### WRITTEN EXERCISE
Copy each of the rows below word for word, leaving every character unchanged.

### RECORDS FOR THIS EXERCISE
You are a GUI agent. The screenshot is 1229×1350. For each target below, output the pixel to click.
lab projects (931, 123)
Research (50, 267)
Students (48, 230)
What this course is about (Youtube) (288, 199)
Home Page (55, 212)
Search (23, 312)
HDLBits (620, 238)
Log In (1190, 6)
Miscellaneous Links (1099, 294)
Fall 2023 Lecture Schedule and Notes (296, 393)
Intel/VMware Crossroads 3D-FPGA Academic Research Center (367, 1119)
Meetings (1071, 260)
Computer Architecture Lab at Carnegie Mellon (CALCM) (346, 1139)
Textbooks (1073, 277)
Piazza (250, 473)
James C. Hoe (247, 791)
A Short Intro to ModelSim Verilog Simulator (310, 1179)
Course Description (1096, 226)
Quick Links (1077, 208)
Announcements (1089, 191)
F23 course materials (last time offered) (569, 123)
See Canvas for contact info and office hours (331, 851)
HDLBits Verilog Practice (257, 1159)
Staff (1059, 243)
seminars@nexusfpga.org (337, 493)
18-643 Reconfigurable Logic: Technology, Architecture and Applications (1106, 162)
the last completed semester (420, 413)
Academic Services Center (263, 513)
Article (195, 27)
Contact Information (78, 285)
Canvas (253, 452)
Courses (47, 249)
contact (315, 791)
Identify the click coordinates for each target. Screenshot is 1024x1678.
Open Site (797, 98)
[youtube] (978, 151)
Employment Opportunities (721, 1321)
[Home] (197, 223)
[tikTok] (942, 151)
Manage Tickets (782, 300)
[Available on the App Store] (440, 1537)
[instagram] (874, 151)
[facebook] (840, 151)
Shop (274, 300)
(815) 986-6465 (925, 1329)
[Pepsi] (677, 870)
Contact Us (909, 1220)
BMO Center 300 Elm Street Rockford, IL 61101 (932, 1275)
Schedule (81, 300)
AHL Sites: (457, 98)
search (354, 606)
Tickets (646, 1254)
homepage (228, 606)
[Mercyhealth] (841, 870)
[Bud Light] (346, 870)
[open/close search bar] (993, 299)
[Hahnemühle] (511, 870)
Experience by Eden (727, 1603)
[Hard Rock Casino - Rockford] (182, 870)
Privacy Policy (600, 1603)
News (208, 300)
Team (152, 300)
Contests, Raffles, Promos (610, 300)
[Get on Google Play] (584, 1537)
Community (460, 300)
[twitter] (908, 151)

### REPLY
You are a GUI agent. The screenshot is 1229×1350. For each target below, output the pixel to click.
lab projects (931, 123)
Research (50, 267)
Students (48, 230)
What this course is about (Youtube) (288, 199)
Home Page (55, 212)
Search (23, 312)
HDLBits (620, 238)
Log In (1190, 6)
Miscellaneous Links (1099, 294)
Fall 2023 Lecture Schedule and Notes (296, 393)
Intel/VMware Crossroads 3D-FPGA Academic Research Center (367, 1119)
Meetings (1071, 260)
Computer Architecture Lab at Carnegie Mellon (CALCM) (346, 1139)
Textbooks (1073, 277)
Piazza (250, 473)
James C. Hoe (247, 791)
A Short Intro to ModelSim Verilog Simulator (310, 1179)
Course Description (1096, 226)
Quick Links (1077, 208)
Announcements (1089, 191)
F23 course materials (last time offered) (569, 123)
See Canvas for contact info and office hours (331, 851)
HDLBits Verilog Practice (257, 1159)
Staff (1059, 243)
seminars@nexusfpga.org (337, 493)
18-643 Reconfigurable Logic: Technology, Architecture and Applications (1106, 162)
the last completed semester (420, 413)
Academic Services Center (263, 513)
Article (195, 27)
Contact Information (78, 285)
Canvas (253, 452)
Courses (47, 249)
contact (315, 791)
Identify the click coordinates for each target. Screenshot is 1024x1678.
Open Site (797, 98)
[youtube] (978, 151)
Employment Opportunities (721, 1321)
[Home] (197, 223)
[tikTok] (942, 151)
Manage Tickets (782, 300)
[Available on the App Store] (440, 1537)
[instagram] (874, 151)
[facebook] (840, 151)
Shop (274, 300)
(815) 986-6465 (925, 1329)
[Pepsi] (677, 870)
Contact Us (909, 1220)
BMO Center 300 Elm Street Rockford, IL 61101 (932, 1275)
Schedule (81, 300)
AHL Sites: (457, 98)
search (354, 606)
Tickets (646, 1254)
homepage (228, 606)
[Mercyhealth] (841, 870)
[Bud Light] (346, 870)
[open/close search bar] (993, 299)
[Hahnemühle] (511, 870)
Experience by Eden (727, 1603)
[Hard Rock Casino - Rockford] (182, 870)
Privacy Policy (600, 1603)
News (208, 300)
Team (152, 300)
Contests, Raffles, Promos (610, 300)
[Get on Google Play] (584, 1537)
Community (460, 300)
[twitter] (908, 151)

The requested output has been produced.